# Can ping router/firewall can't reach internet?

## Dazza

Hi All

I'm having some rather strange problems.  I had installed gentoo without any  probs at all. Good Work guys. Was able to reach internet no problem and was rather impresed with gentoo esp with the junk machine that I'd set up.

Anyway, my joy turned to confusion as all of a sudden I couldn't access the internet. Not too good. I had just installed apache2 and perl and compiled up an app that I was interested in. Anyway all was working merrily and machines  within our small network could access the webpages etc.
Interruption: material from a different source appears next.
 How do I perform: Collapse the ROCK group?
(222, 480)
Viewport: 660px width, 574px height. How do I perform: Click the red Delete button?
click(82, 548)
The I decided to emerge some other stuff and realised I couldn't. Then the fiasco began!

Checked and rechecked my /etc/conf.d/net and it seems to be correct:-

iface_eth0=10.1.0.20 broadcast 10.1.255.255 netmask 255.255.0.0

at the bottom

gateway="eth0/10.1.0.1"

Which is ok?

My resolv.conf

contains

domain Blah.blah

nameserver 194.73.82.242

nameserver 10.1.0.1

Now this resolv.conf does seem to cause a problem. When I have the above included it takes an age for netstat -r to return. When I remove  the nameserver additions it flies.
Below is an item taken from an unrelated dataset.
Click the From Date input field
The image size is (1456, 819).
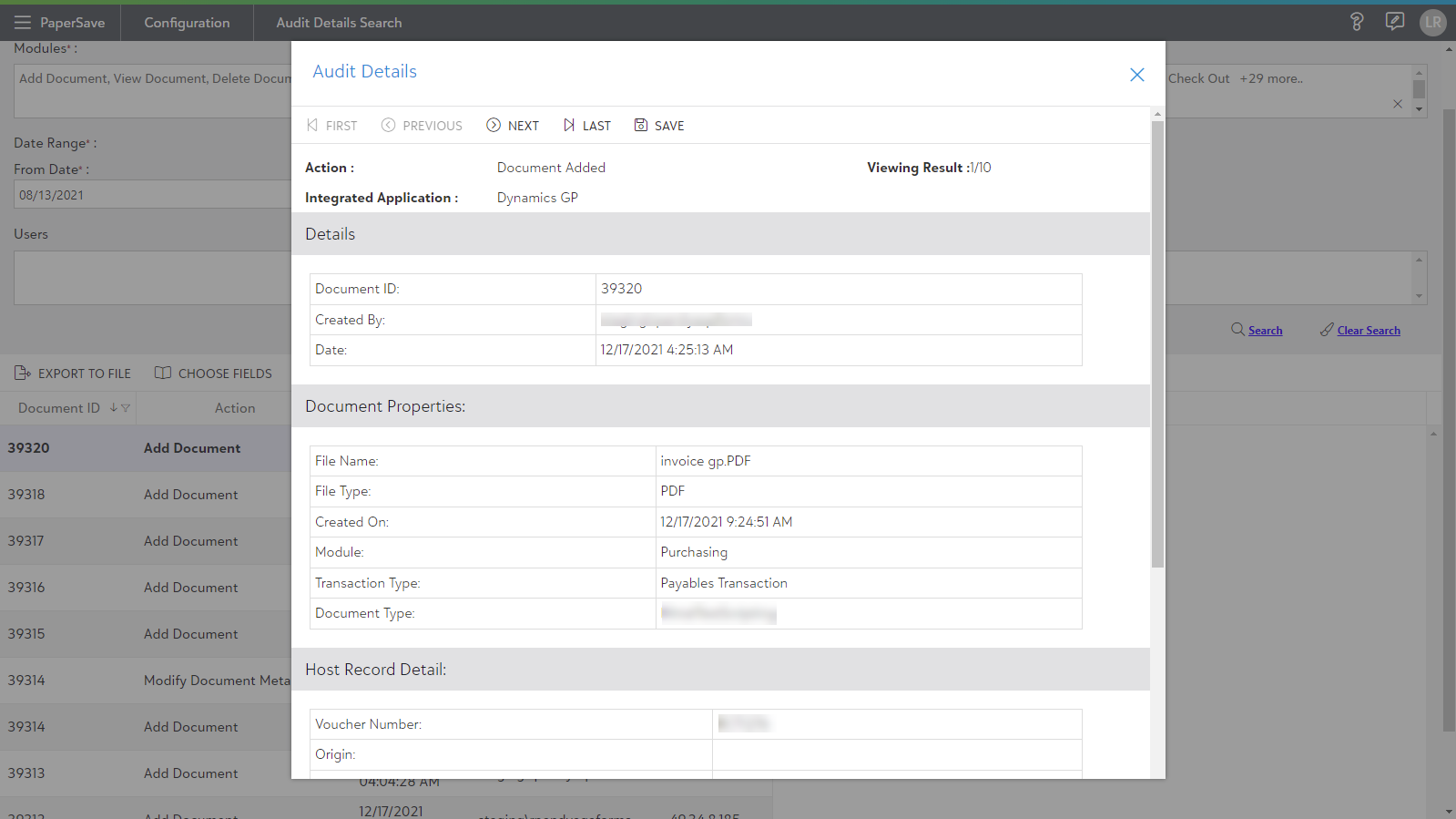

Also don't like to say it but when I run it on a windows machine on the same network it is also fast.

As I mentioned earlier I can ping the gateway from the gentoo machine. So basically I'm lost. Oh, I also recompiled the kernel to get rid of the ipv6 module with not luck.

Please, please help.

----------

## smart

Hiya.

Don't worry about slow response from netstat -r. Have the same behaviour for ages but not a problem either. Strange but harmless probably.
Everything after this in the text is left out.